Book of Prayers woven after illuminations in manuscripts of the fourteenth and fifteenth century
Description
Woven prayer book customized with initials ‘MM’ in unusually ornate deluxe morocco binding by marcelin lortic
[viii] (paper) + {6} (unnumbered) + 44 + [viii] (paper) = 50 silk pages, small in 4o, 43 pages numbered in Roman numerals, plus 6 preliminary pages, plus paper fly leaves front and back, two of them marbled paper mounted with silk, text block 171 x 134 mm., text in one or two columns, the second unnumbered page with woven monogram “MM,” one half-page and three full-page illustrations, in addition to various styles of decorative borders and initials throughout on every page, woven entirely in silver-gray and black silk, with a greyish-silver texture to the cast, fore edges gilt. Bound in dark blue panel gilt morocco by Marcelin Lortic of Paris, the covers with elaborate foliates, strapwork, fleurons, and friezes, inside with crimson morocco doublures, edges gilt with a knotted cord design, fold-ins gilt and stamped “M. Lortic” at front, with five raised bands, spine gilt stamped “Prières” in Gothic blackletter; in very good condition, with some abrasions to the left edge of the spine and some edges of lower board, two stains pp. 23-25, and with fine creasing to the edges of some pages, likely original to the time of binding. Dimensions 178 x 145 mm.
This unorthodox Prayer Book is entirely woven from silk. First exhibited at the 1889 Paris Exposition Universelle – the World's Fair best known for the official unveiling of the Eiffel Tower – the woven Prayer Book was universally hailed as a marvel and its fabricator J. A. Henry was awarded a grand prize. This uncommon example is bound in beautiful and luxurious dark blue gilt morocco with maroon morocco doublures signed by the well-known Parisian bookbinder Marcelin Lortic (1852–1928). It is further distinguished from others by its rare woven monogram inside the escutcheon on the first unnumbered pages with the interlaced initials “MM,” customized for an unidentified owner.
Provenance
Woven in Lyon by the firm of J. A. Henry, with interlaced initials “MM” woven into escutcheon; pencil inscription “G-1979” on back paper fly leaf.
Text
p. {1}, Half-title page, “Livre de Prières”;
p. {2}, Escutcheon woven with interlaced initials “MM”;
p. {3}, Title-page, “Livre de Prières Tissé d’après les enluminures des manuscrits du XIVe au XVIe siècle. Lyon mdccclxxxvi.”;
p. {4}, official sanction of the content of the volume, incipit, “Varias precum formulas,” with the date September 8, 1886 and the name of Cardinal Louis-Marie Claverot, archbishop of Lyon and Vienne, with his arms and motto, along with the archiepiscopal arms of Lyon and the motto “Prima sedes Galliarum,” a reference to the importance of the city as a seat of Christian faith from the late second century on;
p. {5}, “Les Prières du Matin et du Soir”;
pp. 1-4, “Prières du Matin”;
pp. 5-10, “Prières du Soir”;
pp. 11-24, “Le saint Sacrifice de la Messe”;
pp. 25-32, “La Messe de Mariage”;
pp. 33-43, Prayers, for Communion (p. 33), to the Sacrament (p. 36), to the Holy Spirit (p. 38), to the Holy Virgin (p. 39), and diverse prayers (p. 42);
p. [44], “Table des Matières”.

◆ SOURCE EXCERPT:

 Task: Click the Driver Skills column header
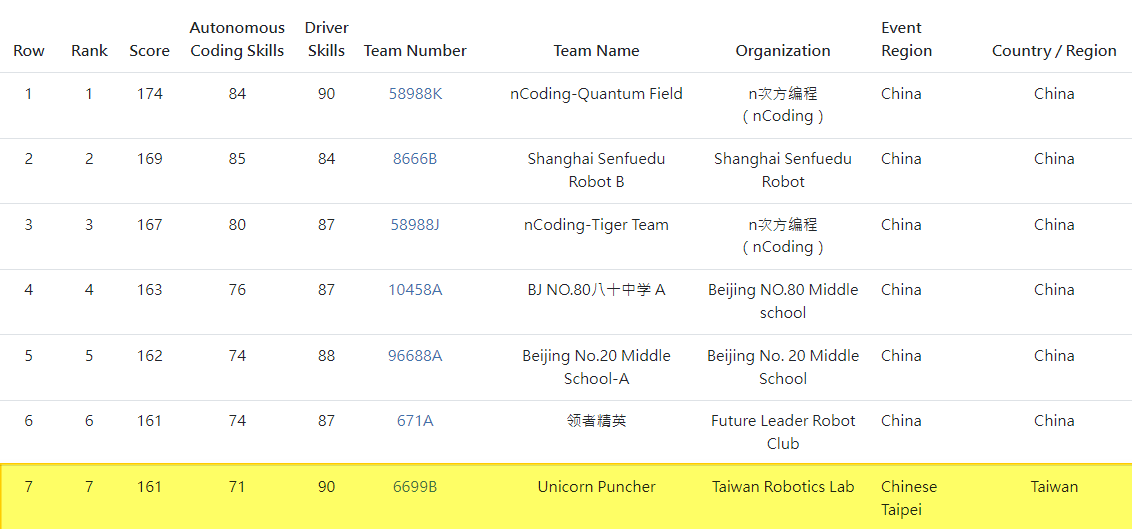click(326, 39)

◆ WHAT IS ASKED:
A) In the prayer book description, list each group of prayers on pp. 33-43 with its starting page.
B) Proceed with the prayer book description from the point where it ends.
The material that comes after the prayer book description is separate from it.

◆ OUTPUTS:
A)
- Prayers for Communion (p. 33)
- Prayers to the Sacrament (p. 36)
- Prayers to the Holy Spirit (p. 38)
- Prayers to the Holy Virgin (p. 39)
- Diverse prayers (p. 42)

B)
The woven Prayer Book contains prayers for morning and night followed by others for special Masses, including marriage and communion. Every page is richly decorated with ornate borders in the style of illuminated manuscripts from the fourteenth to sixteenth centuries, including the title page with four angels playing musical instruments and with the coat of arms of the city of Lyon. The title page in particular borrows elements from the celebrated French illuminator Jean Bourdichon, an artist made popular by a facsimile of the Grandes Heures of Anne of Brittany published by Engelmann and Graf between 1846 and 1849. The original Grandes Heures is in the Bibliothèque national de France (MS lat. 919).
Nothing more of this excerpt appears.